Friday, May 18, 2012

Dating...Weeding Out the Wrong Type of Gal

We've all heard that saying; 'you can't see the forest through the trees...'  Do you know what that means? It means you can see past the mayhem if you will into the heart of things. You know how they say it's what's on the inside that counts?...You see people for who they really are as in true colors. Oh sure, we’ve all heard the stories about how many time people have misrepresented themselves on dating websites by posting out-of-date photos (and in some cases I'm talking so so so out of date) that quite honestly, don’t reflect what the person looks like anymore, or by fudging on age or other factors.My questions is why,why why? Really...do you no think that when you meet for the first time they won't notice this?

We want to find people to date that are honest, and we don’t want to get unpleasant surprises when we find out that the woman we’ve been exchanging messages with is really ten years older, and her photo is from twelve years ago, before her hair went completely gray (not that there’s anything wrong with gray hair)!
What’s the cut-off for fudging on a profile anyway? Is it acceptable for her to report that she weighs 120 lbs when she really weighs 135 lbs? Is it okay for her to omit information like the fact that she has tattoos from head to toe? I'd want to know if she did because I'm not into tattoos. So how exactly do we weed out the women who are being less than honest with us?

First, it’s not uncommon for people, both men and women, to conveniently forget that they gained ten or fifteen pounds over the holidays, or that they had a birthday six months ago. That doesn’t necessarily make it right, though. 

You’re the only person who can decide if any misleading information is grounds for kicking someone to the curb, or if certain misrepresentations are considered outright purposeful dishonesty. If you’re trying to weed the wrong kinds of women out of your dating pool, then here are some tips as to what you should do:
  • Decide where your “honesty cut-off” is, and don’t waiver from it. If you do, you’ll always feel that nagging concern in the back of your mind that she’s not being totally upfront with you about other things.
  • Have several conversations with a prospective date, online and by phone if possible to get to know her before you even suggest a date. Look for inconsistencies.
  • Ask lots of questions about her life. Don’t try to be a detective or to conduct an inquisition, just gather lots of information to help you make an informed decision about whether or not she’d be a good candidate for your romantic life.
  • Talk to her about what you value in life and see how she responds. Keep this kind of conversation light, because if you start to sound like you’re preaching, you’re going to turn her off.

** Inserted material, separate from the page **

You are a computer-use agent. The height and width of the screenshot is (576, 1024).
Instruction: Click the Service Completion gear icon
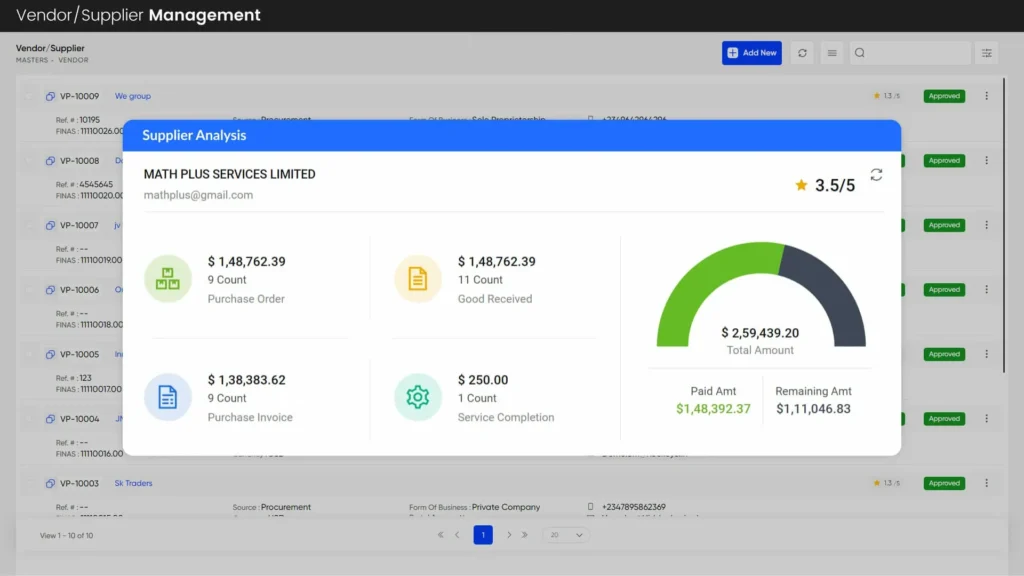pyautogui.click(x=418, y=397)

    If it’s seriously important to you that your date is tattoo-free for example, you could strike up a conversation about how you once considered getting a tattoo, but you decided that you like the look of the skin you were born with – free of artwork. You can do this with just about any subject - the way she responds will tell you a lot and inadvertently , you'll get your answer without her knowing what it was really that you were asking in particular. Sneaky? Yes,  but we all do it. 
  • Make the first date something very easy to get out of – coffee, or a walk in the park, or meeting at a popular spot for a quick drink after work. Set a time limit that you keep. That way if you meet, and you find that your date hasn’t been upfront with you, you have an easy way out and you can walk away having learned something. 
Good women are out there, and we do come in all shapes and sizes. None of us are perfect, but guys, then again, neither are you. We sit and be patient, just waiting for the right guy to come along...and guess what fellas? They are more than willing to be upfront about themselves. My theory is and always has been "Hey, this is me, take it or leave it!" I like who I am and I'm not about to change just to make someone else happy. Some women may want to put the accent on their good traits (that’s really normal) but they certainly won’t misrepresent themselves just to get a date, and neither should you!